» **What needs to be done**: Take the lines from the line containing "Instruction: Click the Record video button" through the end of the entries and output them exactly, with no pictures and nothing more.
------ Entries shown
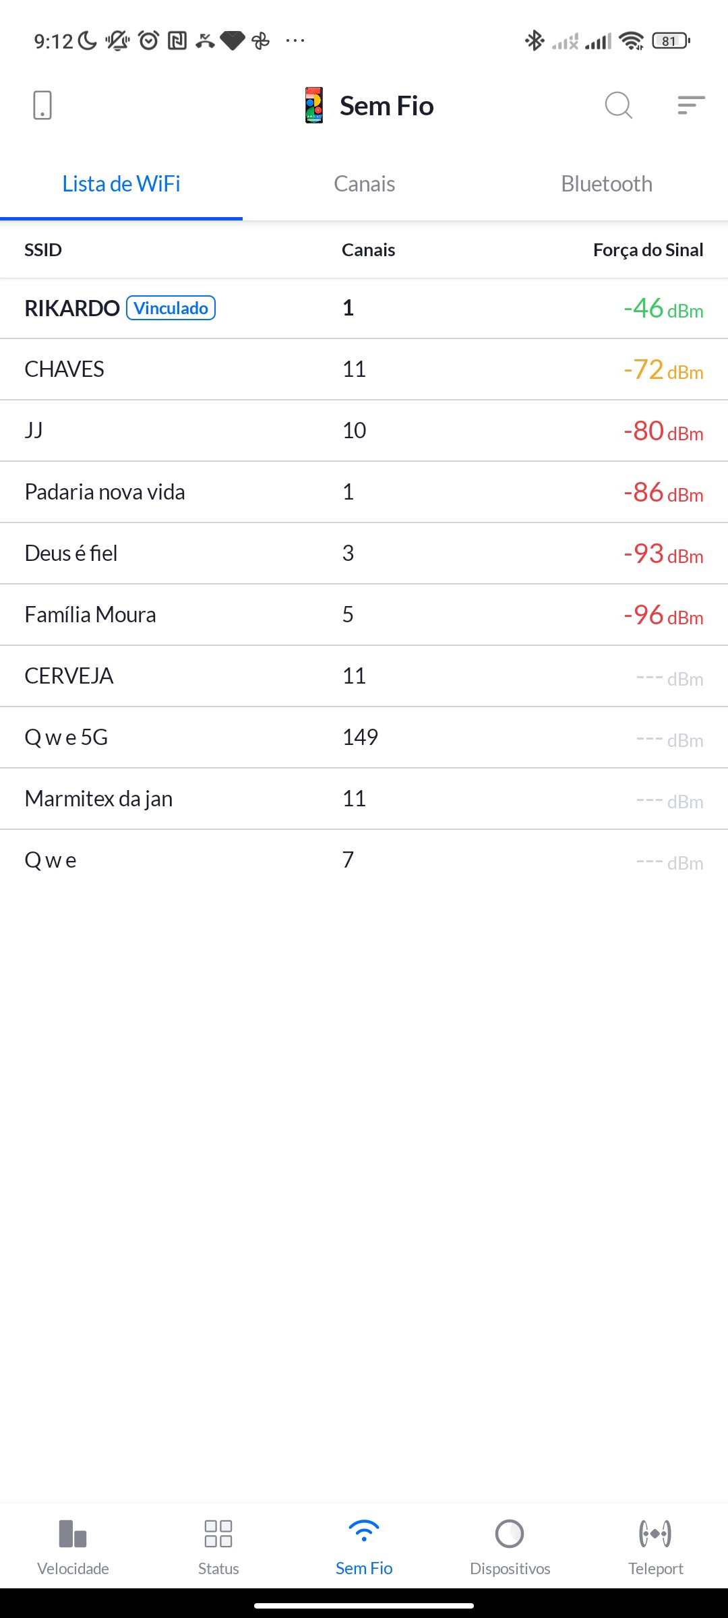Open the Dispositivos circle icon
This screenshot has width=728, height=1618.
pyautogui.click(x=510, y=1533)
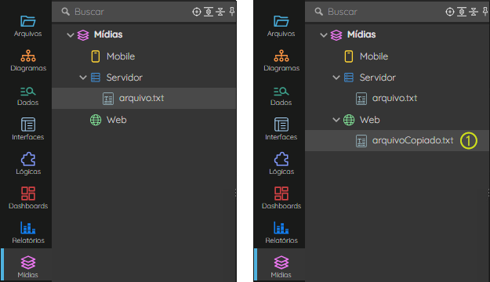Open Interfaces in the right sidebar

281,129
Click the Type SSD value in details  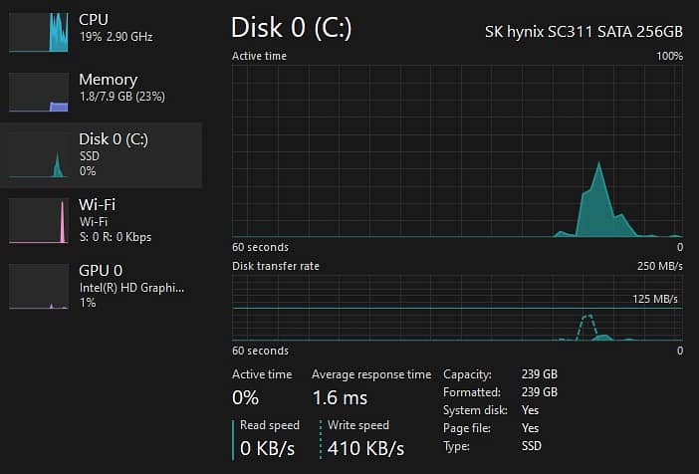click(533, 446)
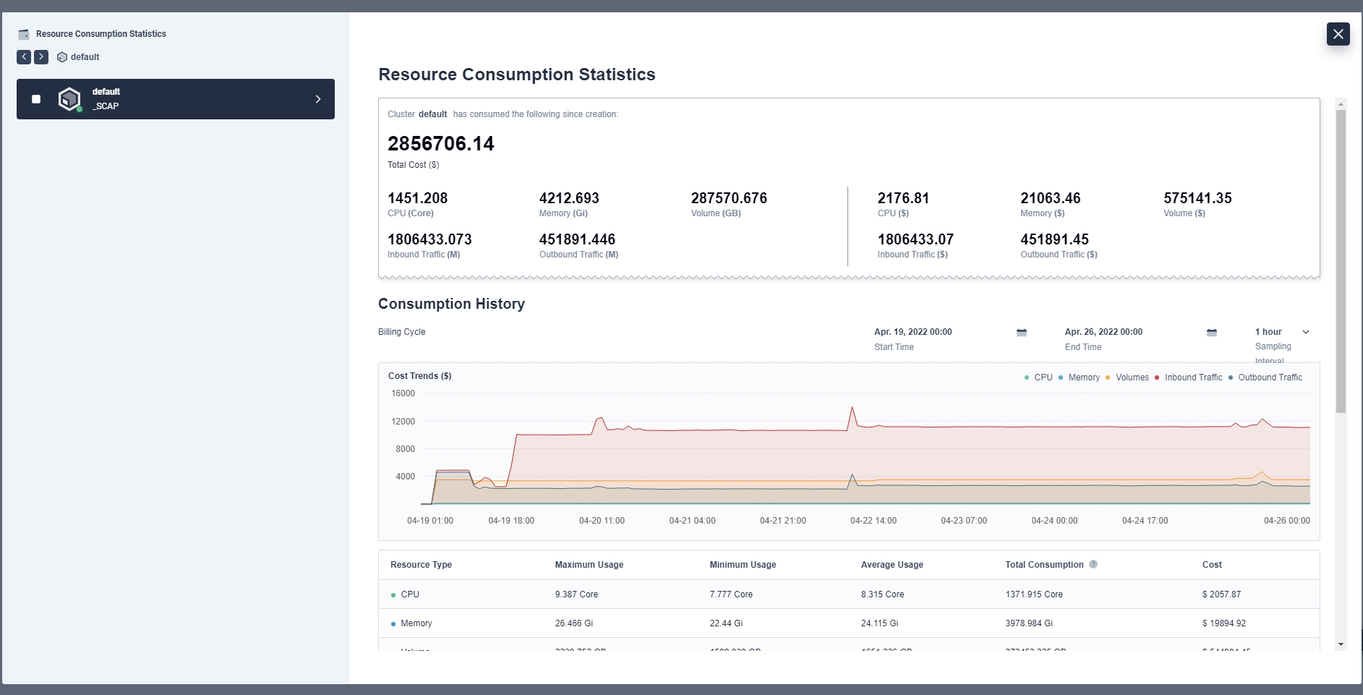
Task: Click the Total Consumption help icon
Action: click(x=1093, y=564)
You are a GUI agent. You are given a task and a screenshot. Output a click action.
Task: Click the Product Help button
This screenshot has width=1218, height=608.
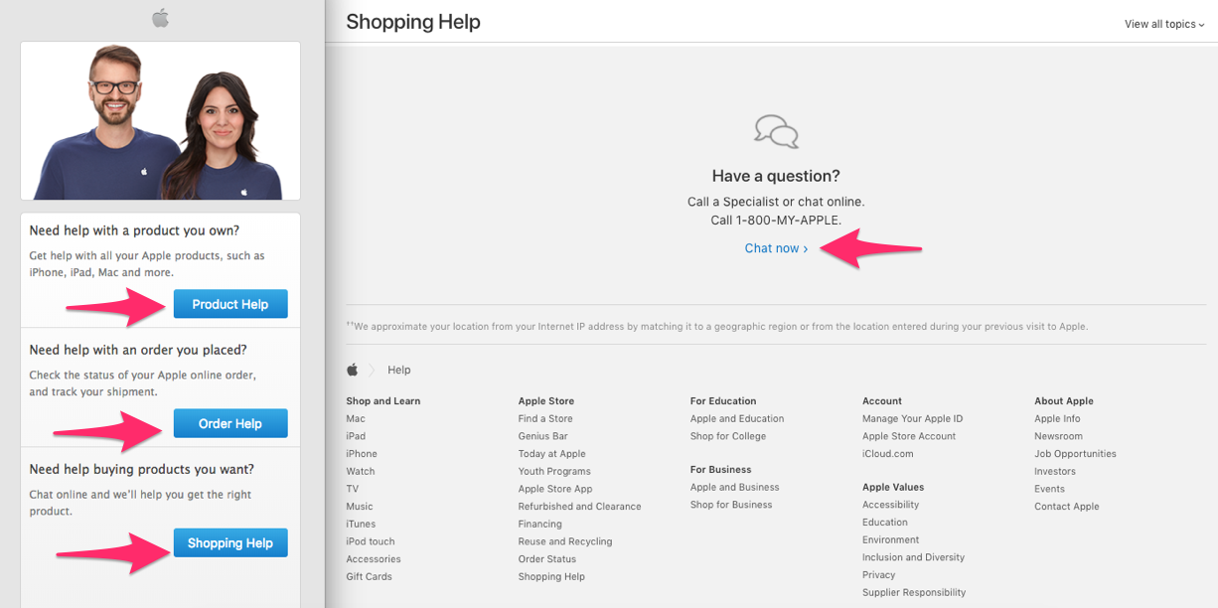(230, 304)
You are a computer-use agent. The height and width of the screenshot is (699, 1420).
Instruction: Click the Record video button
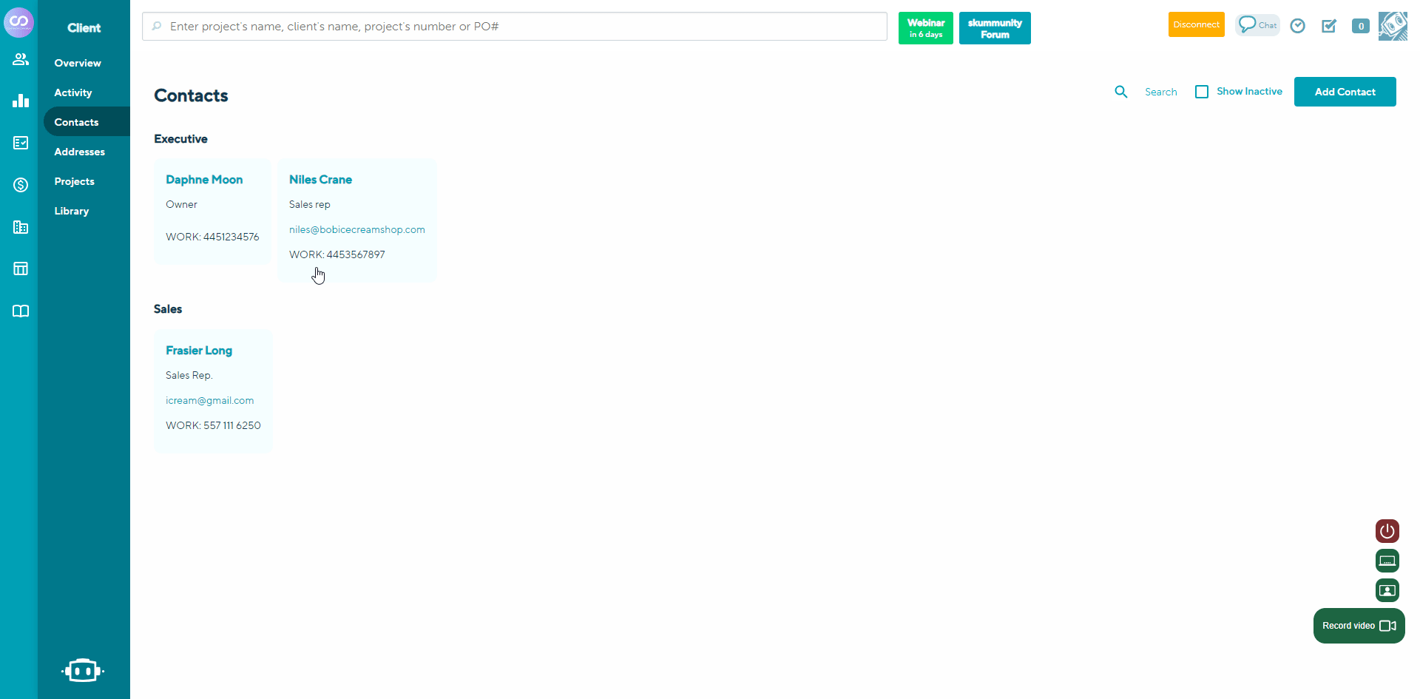[x=1359, y=626]
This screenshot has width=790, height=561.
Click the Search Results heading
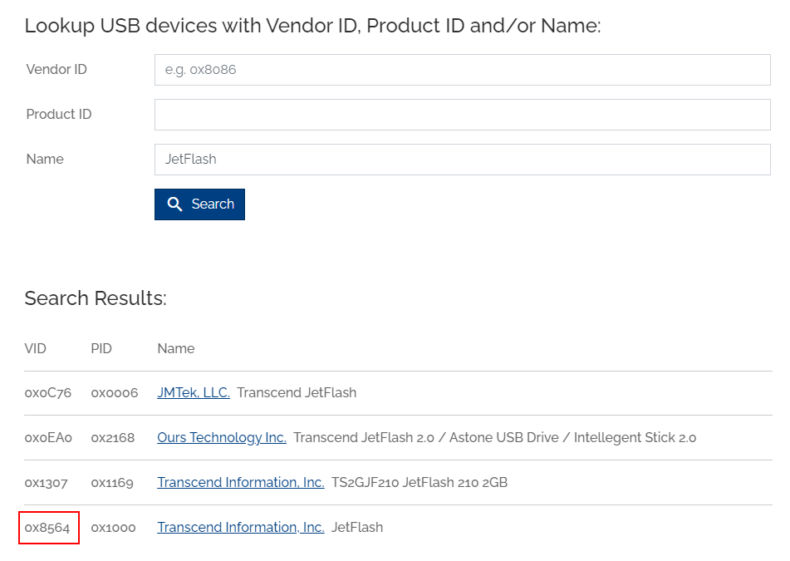96,298
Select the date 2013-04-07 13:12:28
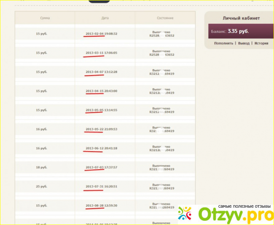 click(x=101, y=72)
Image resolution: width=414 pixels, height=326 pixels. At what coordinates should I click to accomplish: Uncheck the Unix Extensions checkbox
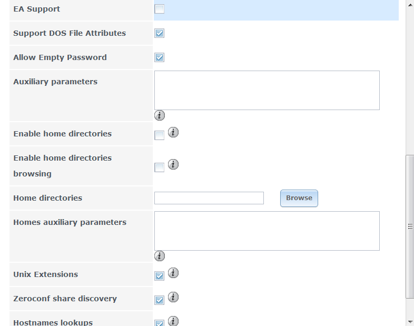160,276
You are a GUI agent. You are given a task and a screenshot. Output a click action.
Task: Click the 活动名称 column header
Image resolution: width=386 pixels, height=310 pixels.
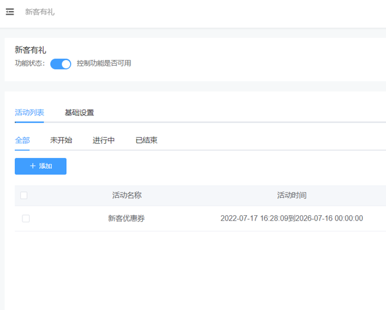tap(127, 195)
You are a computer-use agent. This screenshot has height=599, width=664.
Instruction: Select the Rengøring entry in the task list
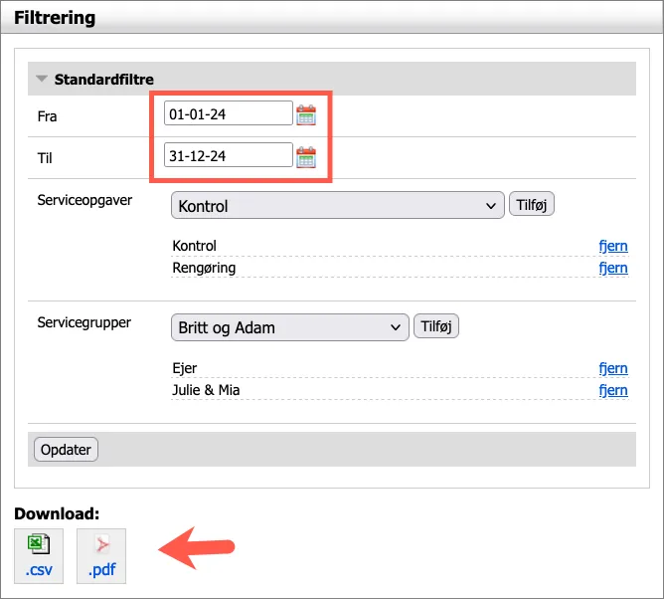tap(204, 268)
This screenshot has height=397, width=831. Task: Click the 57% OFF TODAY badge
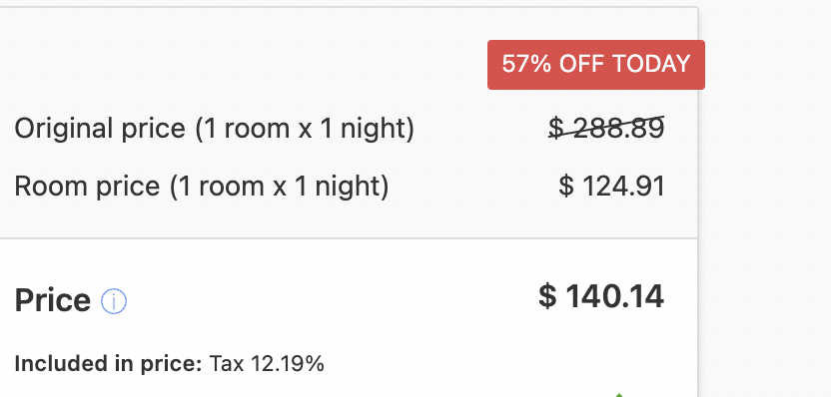click(596, 65)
------------
» **Result of the task**:
Instruction: Click the Record video button
[x=1359, y=626]
This screenshot has width=790, height=561.
Click the Search Results heading
96,298
Select the date 2013-04-07 13:12:28
 click(x=101, y=72)
Image resolution: width=414 pixels, height=326 pixels. At what coordinates should I click to accomplish: Uncheck the Unix Extensions checkbox
160,276
You are a GUI agent. You are given a task and a screenshot. Output a click action.
Task: Click the 活动名称 column header
Image resolution: width=386 pixels, height=310 pixels.
tap(127, 195)
You are a computer-use agent. This screenshot has height=599, width=664.
Instruction: Select the Rengøring entry in the task list
tap(204, 268)
This screenshot has height=397, width=831. Task: Click the 57% OFF TODAY badge
click(596, 65)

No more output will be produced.